I wanted to post my tip for dealing with this error, as I had a very similar problem, and ran across this thread in a Google search for ways to solve it. Then a friend suggested a try...catch block.
My design involves listening for incoming packets from XBee radios. My error occurred because serialEvent(Serial) was getting called, and the program was trying to parse the incoming packet, before the serial connection had been fully initialized in the setup() function. For some unknown reason, it only threw the InvocationTargetException the first time the program started after plugging in, not subsequent times.
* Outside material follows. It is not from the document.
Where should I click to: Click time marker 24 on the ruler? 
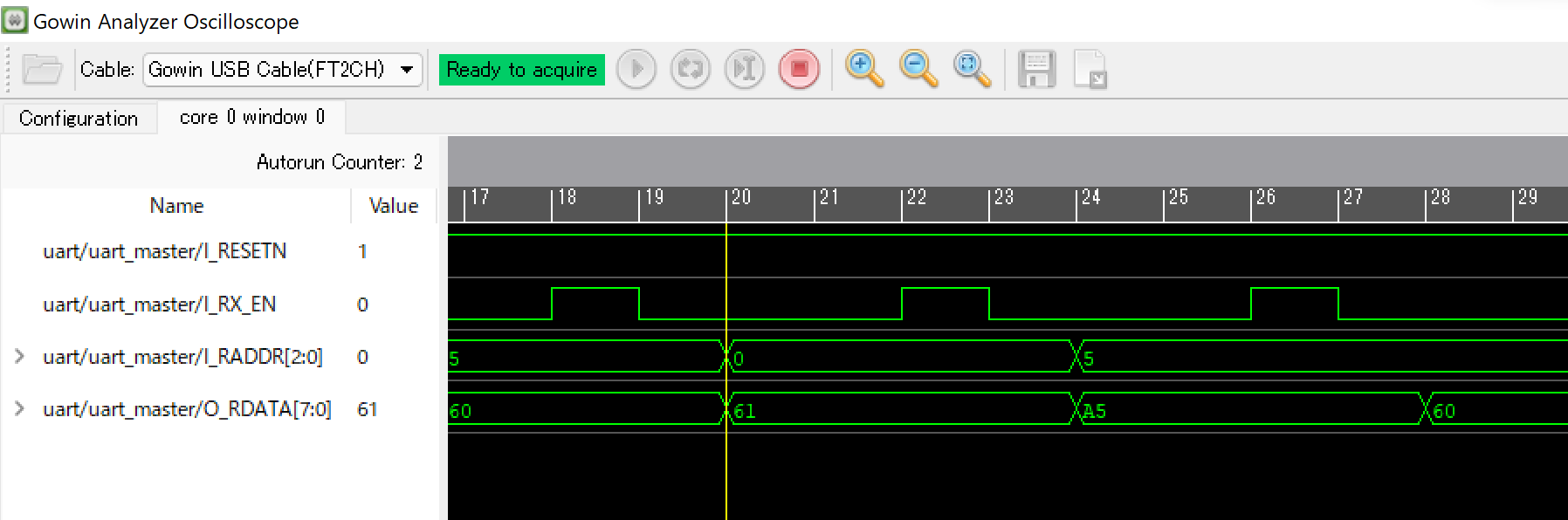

If this sounds familiar, this may help:
Code:
void serialEvent(Serial XBee) {
try {
//read a byte from the port
int curByte = XBee.read();
//if the byte value is 0x7E, new packet
if (curByte == 0x7E) { //start the byte
if (packet[2] > 0) { //previous packet has been fully acquired
//write better test for this?
parseData(packet); //load the whole packet into the buffer
}
byteCounter = 0;
}
//put the current byte into the packet at the current position
packet[byteCounter] = curByte;
//increment byteCounter
byteCounter++;
} catch (Exception e) {
println("Initialization exception");
// decide what to do here
}
}
This XBee packet-listening function is cribbed straight from
Making Things Talk... all I did was enclose the whole thing in the try{} part. The first few times this function is called, you'll catch the error and print the debug string, but it allows the program to fail gracefully and start behaving normally once the serial port connection is up. The only downside is that the first couple packets will be dropped.